Les confréries
Les confréries, associations dont les statuts sont approuvés par l’autorité canonique, apparaissent en Italie au XIIIème siècle (laïques mais reconnues par l’église) puis au XVème en Corse. Les autorités ecclésiastiques ne leur imposent aucun cadre spécifique. Au XVIIIe siècle, elles sont très nombreuses et influentes sur l’Île et accompagnent la liturgie. Elles vivent des cotisations des frères, de dons et des paiements de leurs services (obsèques principalement). Elles prêtent parfois de l’argent sans intérêt à des confrères dans le besoin car leur comptabilité est libre et parviennent à régler des conflits commerciaux ou de baux.
En 1792, elles sont interdites en France. Puis en 1801 avec la signature du concordat entre l’État et le pape ces structures renaissent avec vigueur. Elles s’effacent de nouveau après la 1ère Guerre Mondiale, saignées à blanc, et réémergent après la 2ème en se modernisant jusqu’à nos jours. Certaines sont mixtes.
Elles visaient à tenter d’adoucir les affres des époques d’incertitudes et souvent de souffrance qui les ont vus naître et étaient des soutiens lors des famines et des pandémies. Les frères jouaient alors un rôle social indéniable et irremplaçable qui perdure encore aujourd’hui. Le Concile de Trente et les temps modernes ont permis, par le texte, d’affirmer le religieux des confréries de tradition franciscaine.
« Nourrir ceux qui ont faim, abreuver ceux qui ont soif, vêtir ceux qui sont nus, visiter les malades et les prisonniers, accueillir les étrangers », voici le vaste « programme » des devoirs qui étaient acceptés par les frères, sans parler des messes mortuaires lorsque le clergé n’arrivait plus à suivre le nombre des décès ! Partenaires de l’église, les confréries devaient disposer d’un oratoire (en réalité souvent une véritable chapelle) pour pouvoir exister et agir.

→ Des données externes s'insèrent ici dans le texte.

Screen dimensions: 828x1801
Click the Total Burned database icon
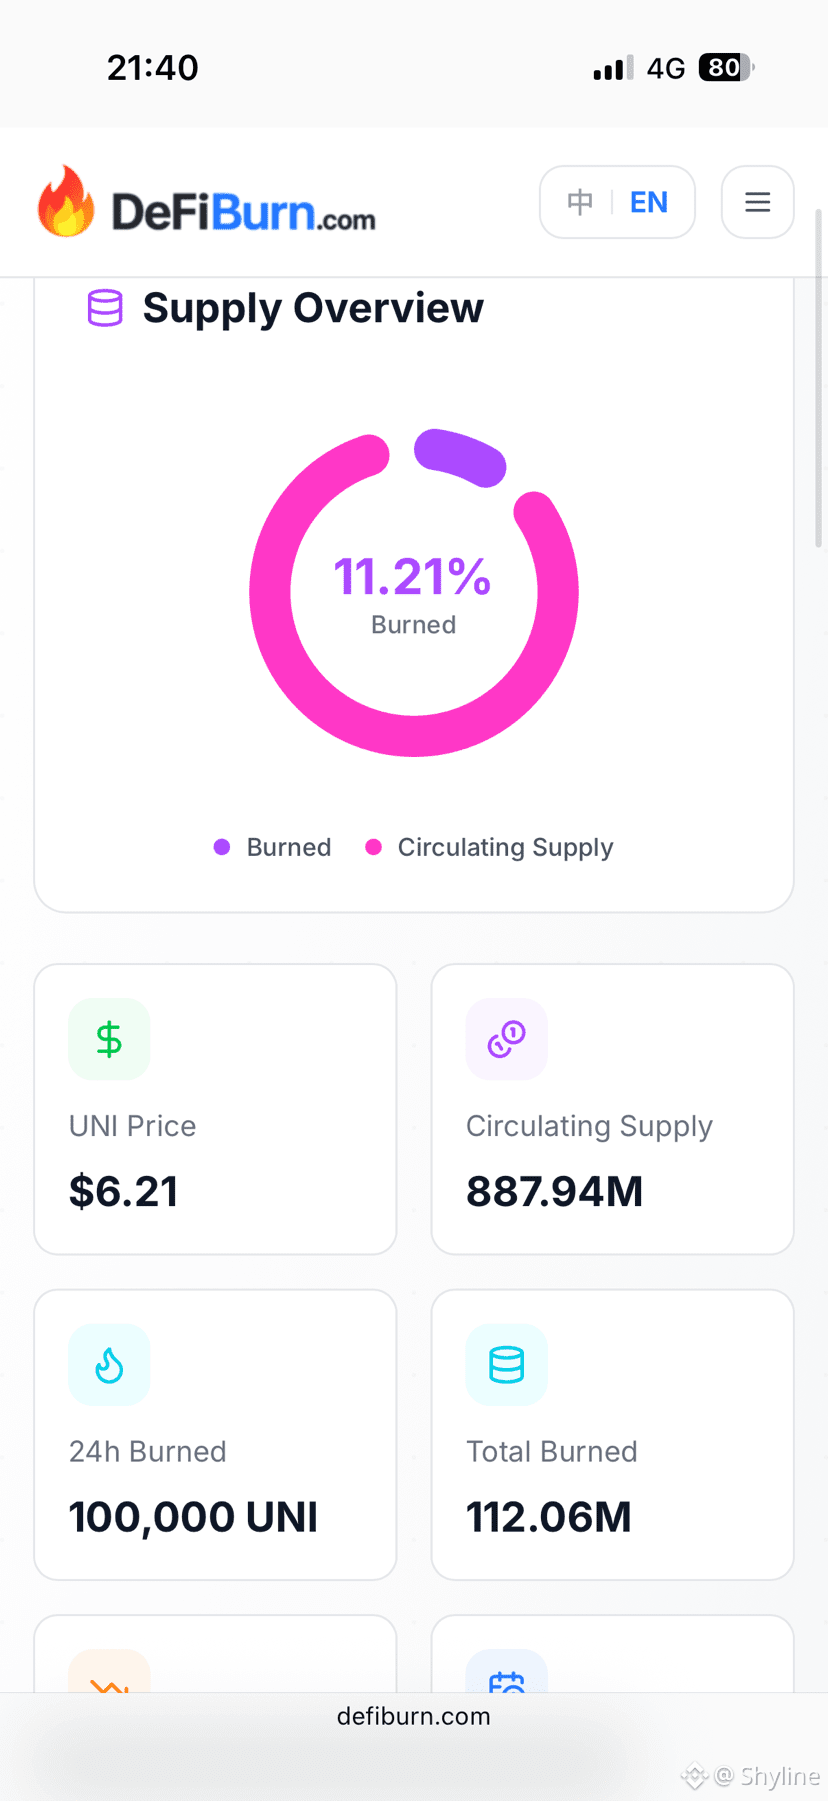[506, 1365]
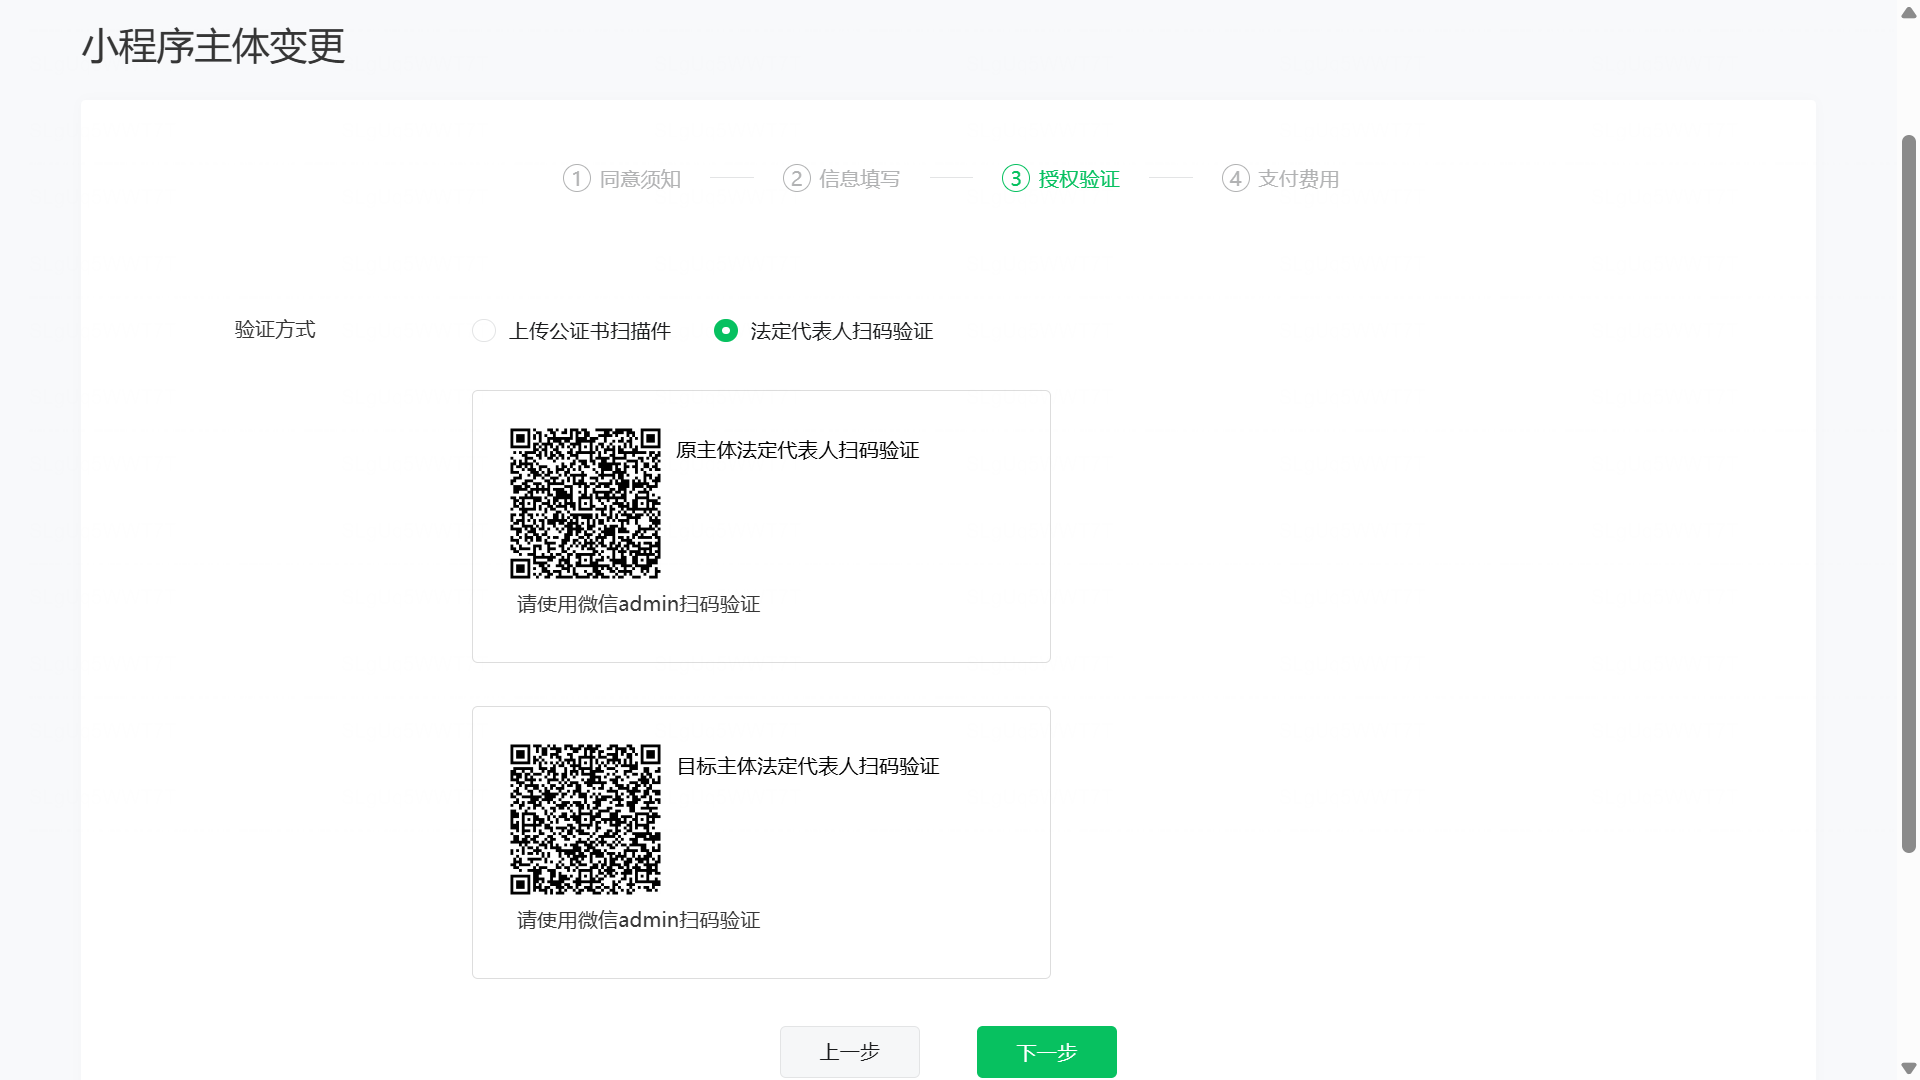The height and width of the screenshot is (1080, 1920).
Task: Click the vertical scrollbar thumb
Action: pos(1908,494)
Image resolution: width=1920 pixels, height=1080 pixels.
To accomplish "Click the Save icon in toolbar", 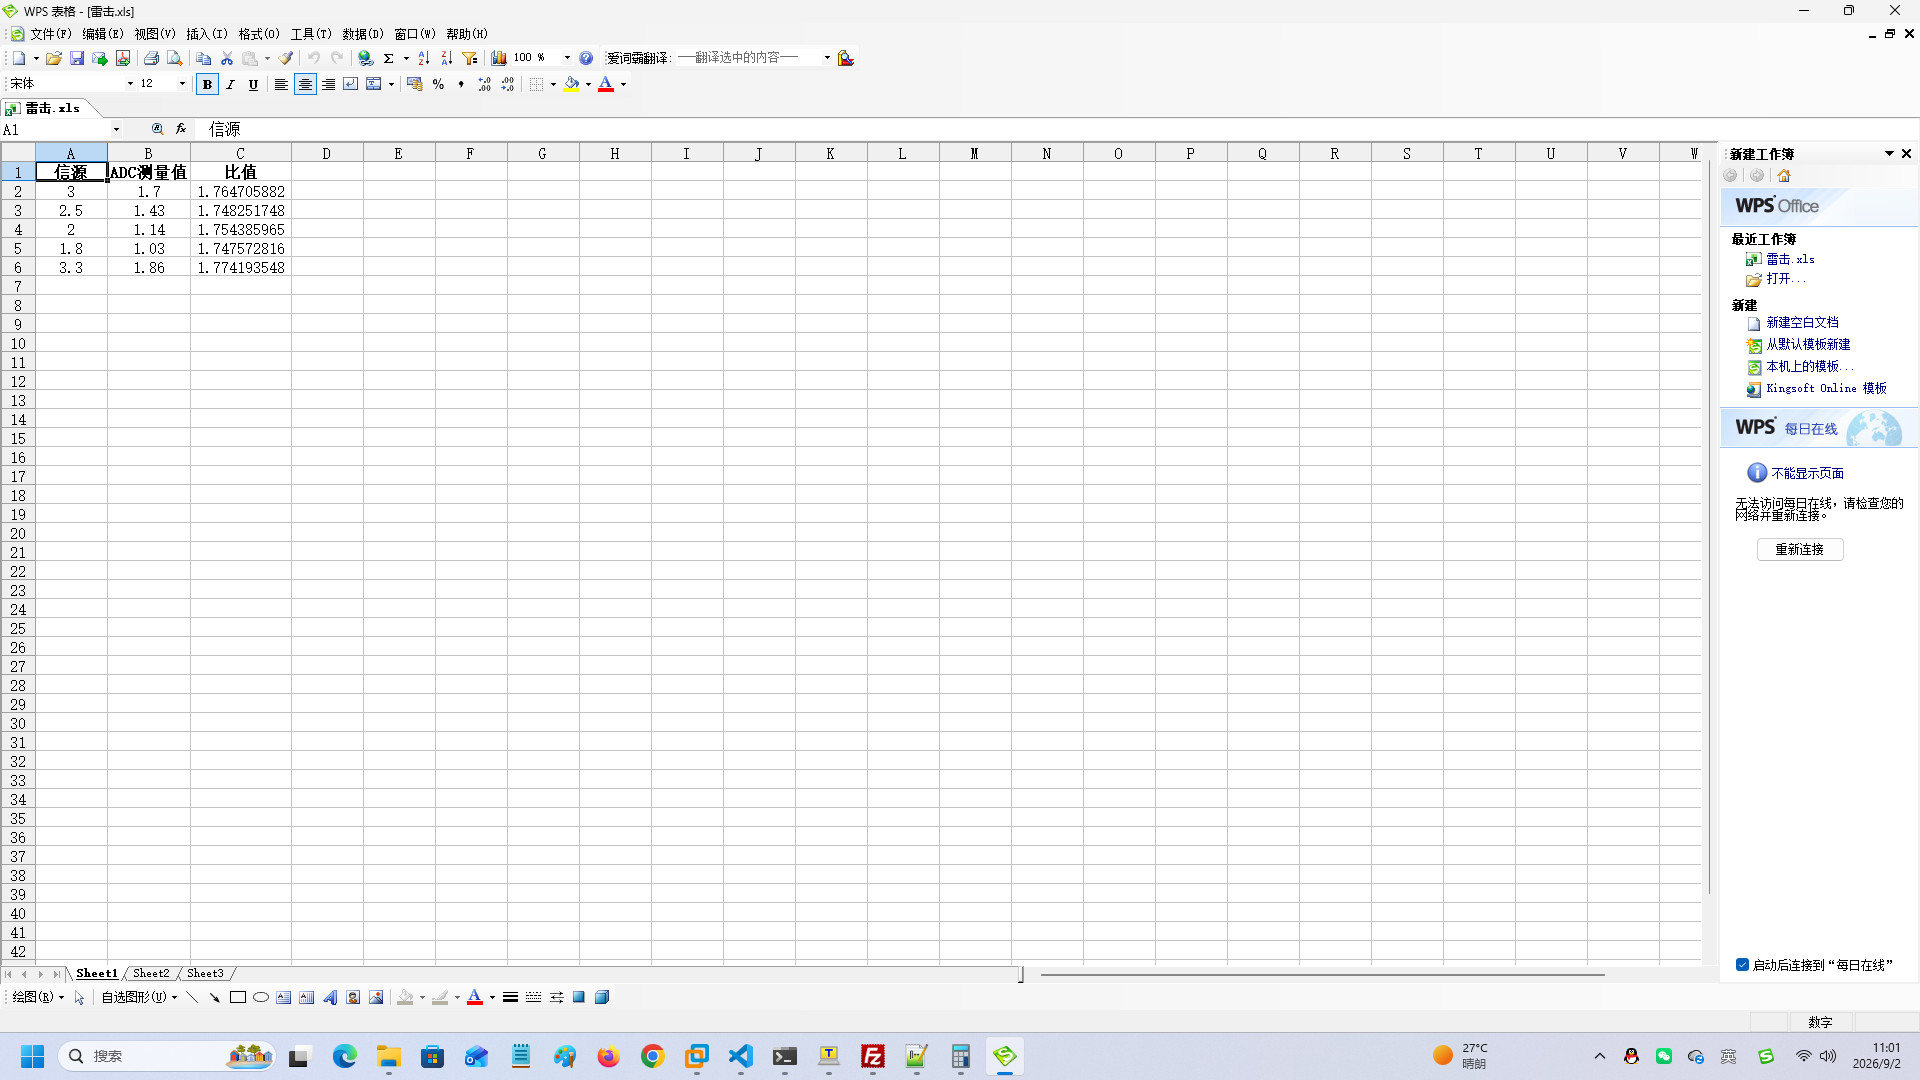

Certaines sont allés jusqu’à fonder des hôpitaux, comme la confrérie de l’oratoire Saint-Jean-Baptiste à Ajaccio qui est à l’origine de l’hôpital de la Miséricorde. D’autres correspondaient spécifiquement à des métiers telle que celle des « Bombardiers et Canonniers » de Bastia, ou à une tranche d’âge comme la confrérie des écoliers ou celle des adolescents de Saint-Roch (à Bastia également). Il existait même des confréries de prêtres.
Aux XVIIe et XVIIIe siècles, elles ont commandé aux grands maîtres baroques italiens des statues et tableaux, contribuant ainsi au patrimoine religieux corse.
En général, de bonnes relations régnaient entre frères. Mais des dissentions existaient parfois jusqu’à provoquer des bagarres mémorables, telle celle de 1588 ayant opposé les membres de la confrérie de la Sainte-Croix à Bastia. Génois et Corses s’en disputaient alors les titres honorifiques. Les insultes fusaient et les coups pleuvaient jusqu’à provoquer de graves blessures. La confrérie se scinda alors. Ainsi naquirent les confréries de Saint-Roch et de l’Immaculée Conception, majoritairement corses. Elles avaient pour but d’effacer la génoise Sainte-Croix (en vain). La course au plus bel oratoire fit rage durant les décennies suivantes. Lors des processions à Bastia, des luttes inter-confréries surgirent pour des questions de préséances. Tant et si bien qu’en 1744 le gouverneur Pier Maria Giustiniani imposa la présence de 25 soldats par procession et par confrérie ! De moindres incidents perdurèrent jusqu’au XIXe siècle…
De nos jours environ 100 confréries existent dans l’Île de Beauté, profondément ancrées dans la culture insulaire, fortes de 4000 frères (pour 50 prêtres) et nous assistons à un renouveau soutenu. Les deux-tiers sont actives en Haute-Corse. Elles contribuent fortement à endiguer la désagrégation du tissu social, surtout dans le rural, et font partie intégrante de l’identité corse en soulignant les particularismes des villages et des quartiers. Les confréries sont ici de puissants vecteurs mémoriels transmettant les traditions dont l’élan est unique en France.